### Aim of the exercise
Word for word, restate the lines of the data from the first through the one containing "Open Slider Settings", and nothing else.

[Stored data entries]
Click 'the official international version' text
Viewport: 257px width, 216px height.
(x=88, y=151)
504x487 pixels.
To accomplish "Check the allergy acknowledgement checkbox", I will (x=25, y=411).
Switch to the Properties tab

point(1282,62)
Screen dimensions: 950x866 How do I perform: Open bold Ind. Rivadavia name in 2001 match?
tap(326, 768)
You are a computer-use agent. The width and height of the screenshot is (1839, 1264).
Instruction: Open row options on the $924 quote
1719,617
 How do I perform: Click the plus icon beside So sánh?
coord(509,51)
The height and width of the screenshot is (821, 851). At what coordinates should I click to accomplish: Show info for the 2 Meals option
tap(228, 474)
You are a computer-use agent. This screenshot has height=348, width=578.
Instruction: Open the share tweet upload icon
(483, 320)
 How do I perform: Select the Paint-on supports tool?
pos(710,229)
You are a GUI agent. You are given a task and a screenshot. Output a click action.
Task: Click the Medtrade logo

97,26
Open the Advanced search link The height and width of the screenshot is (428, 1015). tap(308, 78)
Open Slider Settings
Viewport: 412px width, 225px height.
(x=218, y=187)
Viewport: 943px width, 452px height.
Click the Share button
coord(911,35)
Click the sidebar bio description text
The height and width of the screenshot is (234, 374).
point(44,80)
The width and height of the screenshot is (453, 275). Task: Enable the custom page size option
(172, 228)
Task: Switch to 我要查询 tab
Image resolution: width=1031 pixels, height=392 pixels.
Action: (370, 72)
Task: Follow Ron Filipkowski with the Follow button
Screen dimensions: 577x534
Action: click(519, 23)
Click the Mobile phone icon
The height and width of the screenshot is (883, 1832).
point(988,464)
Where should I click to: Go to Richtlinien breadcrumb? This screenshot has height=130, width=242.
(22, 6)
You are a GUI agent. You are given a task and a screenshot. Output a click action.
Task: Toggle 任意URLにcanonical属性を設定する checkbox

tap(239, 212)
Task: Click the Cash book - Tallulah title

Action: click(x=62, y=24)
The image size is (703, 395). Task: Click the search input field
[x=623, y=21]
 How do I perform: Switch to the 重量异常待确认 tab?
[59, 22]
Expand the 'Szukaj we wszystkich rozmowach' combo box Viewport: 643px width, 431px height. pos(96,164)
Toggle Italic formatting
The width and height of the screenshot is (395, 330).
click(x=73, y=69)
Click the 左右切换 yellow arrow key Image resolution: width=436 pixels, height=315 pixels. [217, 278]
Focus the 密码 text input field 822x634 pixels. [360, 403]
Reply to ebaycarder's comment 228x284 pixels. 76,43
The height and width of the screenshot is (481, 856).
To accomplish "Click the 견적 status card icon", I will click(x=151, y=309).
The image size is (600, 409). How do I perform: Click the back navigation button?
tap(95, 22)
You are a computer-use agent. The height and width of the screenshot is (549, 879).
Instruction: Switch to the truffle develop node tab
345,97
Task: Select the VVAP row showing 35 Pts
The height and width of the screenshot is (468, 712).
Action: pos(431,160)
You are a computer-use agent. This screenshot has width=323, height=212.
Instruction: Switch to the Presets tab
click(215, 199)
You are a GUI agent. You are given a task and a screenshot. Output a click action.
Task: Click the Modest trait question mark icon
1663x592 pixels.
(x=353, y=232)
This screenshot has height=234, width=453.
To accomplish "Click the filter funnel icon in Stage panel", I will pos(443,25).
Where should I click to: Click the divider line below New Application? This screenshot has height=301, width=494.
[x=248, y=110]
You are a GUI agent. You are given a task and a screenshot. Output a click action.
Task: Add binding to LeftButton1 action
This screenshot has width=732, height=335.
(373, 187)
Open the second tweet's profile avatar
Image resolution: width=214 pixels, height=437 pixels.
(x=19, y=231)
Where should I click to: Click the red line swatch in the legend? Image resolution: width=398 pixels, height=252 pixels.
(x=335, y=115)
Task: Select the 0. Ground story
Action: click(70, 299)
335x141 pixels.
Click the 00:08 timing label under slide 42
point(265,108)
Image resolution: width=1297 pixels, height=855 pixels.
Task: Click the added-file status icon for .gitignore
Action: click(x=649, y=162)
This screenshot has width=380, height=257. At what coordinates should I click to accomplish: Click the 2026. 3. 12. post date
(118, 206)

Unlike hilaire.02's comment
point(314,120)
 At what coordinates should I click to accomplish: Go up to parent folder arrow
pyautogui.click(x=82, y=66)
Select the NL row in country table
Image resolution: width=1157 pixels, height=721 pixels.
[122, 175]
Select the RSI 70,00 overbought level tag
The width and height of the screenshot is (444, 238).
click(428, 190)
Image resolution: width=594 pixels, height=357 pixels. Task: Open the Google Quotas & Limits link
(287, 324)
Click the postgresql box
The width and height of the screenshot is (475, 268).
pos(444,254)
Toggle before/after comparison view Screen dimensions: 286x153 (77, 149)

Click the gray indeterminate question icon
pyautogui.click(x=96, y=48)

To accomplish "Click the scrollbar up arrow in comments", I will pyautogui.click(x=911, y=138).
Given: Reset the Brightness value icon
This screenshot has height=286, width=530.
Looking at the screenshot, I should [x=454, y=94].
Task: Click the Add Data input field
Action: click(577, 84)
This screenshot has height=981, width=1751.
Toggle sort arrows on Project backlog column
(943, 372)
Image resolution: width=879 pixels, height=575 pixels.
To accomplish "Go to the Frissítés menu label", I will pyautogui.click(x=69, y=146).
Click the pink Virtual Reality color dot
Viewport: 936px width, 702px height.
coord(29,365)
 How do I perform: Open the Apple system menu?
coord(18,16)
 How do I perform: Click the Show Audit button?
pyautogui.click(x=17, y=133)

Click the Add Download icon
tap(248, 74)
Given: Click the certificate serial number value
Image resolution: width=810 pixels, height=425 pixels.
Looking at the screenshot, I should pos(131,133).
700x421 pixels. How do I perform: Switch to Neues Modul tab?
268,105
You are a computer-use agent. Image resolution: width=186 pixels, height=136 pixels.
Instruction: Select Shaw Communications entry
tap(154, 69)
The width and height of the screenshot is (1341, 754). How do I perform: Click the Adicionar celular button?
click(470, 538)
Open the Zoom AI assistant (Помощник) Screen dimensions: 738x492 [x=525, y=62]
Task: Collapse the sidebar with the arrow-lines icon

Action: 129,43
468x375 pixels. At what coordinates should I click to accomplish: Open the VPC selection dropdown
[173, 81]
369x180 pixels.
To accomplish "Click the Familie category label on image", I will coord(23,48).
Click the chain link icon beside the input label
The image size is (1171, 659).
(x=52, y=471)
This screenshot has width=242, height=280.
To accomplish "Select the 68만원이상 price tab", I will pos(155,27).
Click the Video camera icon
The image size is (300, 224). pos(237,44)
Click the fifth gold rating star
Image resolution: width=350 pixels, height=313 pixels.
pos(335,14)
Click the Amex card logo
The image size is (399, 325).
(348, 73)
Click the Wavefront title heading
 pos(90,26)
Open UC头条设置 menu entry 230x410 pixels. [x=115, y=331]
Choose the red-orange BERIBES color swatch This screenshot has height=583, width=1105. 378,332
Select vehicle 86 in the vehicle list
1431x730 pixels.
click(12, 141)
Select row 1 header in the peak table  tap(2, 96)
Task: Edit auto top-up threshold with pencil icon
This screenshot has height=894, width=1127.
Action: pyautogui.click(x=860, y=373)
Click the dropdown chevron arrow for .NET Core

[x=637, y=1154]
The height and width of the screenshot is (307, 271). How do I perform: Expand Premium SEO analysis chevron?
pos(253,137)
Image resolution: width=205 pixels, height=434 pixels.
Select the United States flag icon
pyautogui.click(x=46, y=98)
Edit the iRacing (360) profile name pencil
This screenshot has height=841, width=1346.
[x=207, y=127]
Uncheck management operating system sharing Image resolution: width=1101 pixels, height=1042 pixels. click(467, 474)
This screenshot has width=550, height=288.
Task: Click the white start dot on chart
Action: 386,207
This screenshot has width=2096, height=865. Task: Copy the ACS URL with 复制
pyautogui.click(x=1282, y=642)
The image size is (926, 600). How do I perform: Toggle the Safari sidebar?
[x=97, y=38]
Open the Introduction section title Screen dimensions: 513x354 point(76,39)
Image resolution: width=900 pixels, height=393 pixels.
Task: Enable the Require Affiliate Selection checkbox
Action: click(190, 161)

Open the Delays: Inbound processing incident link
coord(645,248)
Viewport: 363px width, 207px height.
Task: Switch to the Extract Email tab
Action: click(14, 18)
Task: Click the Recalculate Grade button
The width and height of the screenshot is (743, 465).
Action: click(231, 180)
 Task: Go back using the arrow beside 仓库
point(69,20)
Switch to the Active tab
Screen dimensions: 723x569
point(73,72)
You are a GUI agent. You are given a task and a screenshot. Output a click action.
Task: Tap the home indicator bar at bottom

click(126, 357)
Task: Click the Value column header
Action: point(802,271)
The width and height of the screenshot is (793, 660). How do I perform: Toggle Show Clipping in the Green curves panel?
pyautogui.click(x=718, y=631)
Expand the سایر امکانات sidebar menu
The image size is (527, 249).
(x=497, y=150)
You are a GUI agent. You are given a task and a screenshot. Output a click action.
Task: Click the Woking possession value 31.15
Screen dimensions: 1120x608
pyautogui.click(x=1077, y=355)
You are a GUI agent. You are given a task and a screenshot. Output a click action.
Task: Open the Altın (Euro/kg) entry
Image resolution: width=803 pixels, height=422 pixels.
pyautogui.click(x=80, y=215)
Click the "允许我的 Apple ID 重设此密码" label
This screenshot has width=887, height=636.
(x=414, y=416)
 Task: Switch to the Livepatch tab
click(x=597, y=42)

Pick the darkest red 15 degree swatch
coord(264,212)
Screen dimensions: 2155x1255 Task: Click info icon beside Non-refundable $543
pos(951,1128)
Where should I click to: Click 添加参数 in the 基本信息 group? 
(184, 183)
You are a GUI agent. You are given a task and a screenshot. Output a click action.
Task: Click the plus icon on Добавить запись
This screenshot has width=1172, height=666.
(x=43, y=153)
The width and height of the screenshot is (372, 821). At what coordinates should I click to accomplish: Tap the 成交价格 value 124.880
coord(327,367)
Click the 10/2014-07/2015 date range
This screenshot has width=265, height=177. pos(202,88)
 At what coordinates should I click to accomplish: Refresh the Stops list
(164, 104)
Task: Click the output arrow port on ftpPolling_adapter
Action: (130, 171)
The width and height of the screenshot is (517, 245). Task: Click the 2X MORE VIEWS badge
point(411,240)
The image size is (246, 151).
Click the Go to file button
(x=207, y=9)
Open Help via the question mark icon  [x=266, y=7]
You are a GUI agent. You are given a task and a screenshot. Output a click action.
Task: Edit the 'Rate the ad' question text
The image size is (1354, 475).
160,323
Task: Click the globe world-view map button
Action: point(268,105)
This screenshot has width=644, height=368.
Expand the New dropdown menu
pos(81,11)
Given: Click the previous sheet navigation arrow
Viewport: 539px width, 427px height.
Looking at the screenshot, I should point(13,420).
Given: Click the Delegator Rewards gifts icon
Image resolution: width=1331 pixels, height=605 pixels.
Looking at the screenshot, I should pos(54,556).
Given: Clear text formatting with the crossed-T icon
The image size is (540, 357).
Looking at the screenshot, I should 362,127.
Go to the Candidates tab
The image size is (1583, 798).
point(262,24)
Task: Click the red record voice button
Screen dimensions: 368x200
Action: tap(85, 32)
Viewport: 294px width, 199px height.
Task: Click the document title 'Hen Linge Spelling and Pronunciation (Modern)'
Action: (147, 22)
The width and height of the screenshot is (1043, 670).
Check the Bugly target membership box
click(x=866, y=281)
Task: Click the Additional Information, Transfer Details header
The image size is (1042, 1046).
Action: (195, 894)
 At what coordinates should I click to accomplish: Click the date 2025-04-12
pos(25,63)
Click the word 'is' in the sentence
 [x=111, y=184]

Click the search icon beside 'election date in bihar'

### Answer to this task
Click 'the official international version' text
Viewport: 257px width, 216px height.
(x=88, y=151)
504x487 pixels.
To accomplish "Check the allergy acknowledgement checkbox", I will (x=25, y=411).
Switch to the Properties tab

point(1282,62)
Screen dimensions: 950x866 How do I perform: Open bold Ind. Rivadavia name in 2001 match?
tap(326, 768)
You are a computer-use agent. The width and height of the screenshot is (1839, 1264).
Instruction: Open row options on the $924 quote
1719,617
 How do I perform: Click the plus icon beside So sánh?
coord(509,51)
The height and width of the screenshot is (821, 851). At what coordinates should I click to accomplish: Show info for the 2 Meals option
tap(228, 474)
You are a computer-use agent. This screenshot has height=348, width=578.
Instruction: Open the share tweet upload icon
(483, 320)
 How do I perform: Select the Paint-on supports tool?
pos(710,229)
You are a GUI agent. You are given a task and a screenshot. Output a click action.
Task: Click the Medtrade logo

97,26
Open the Advanced search link The height and width of the screenshot is (428, 1015). tap(308, 78)
Open Slider Settings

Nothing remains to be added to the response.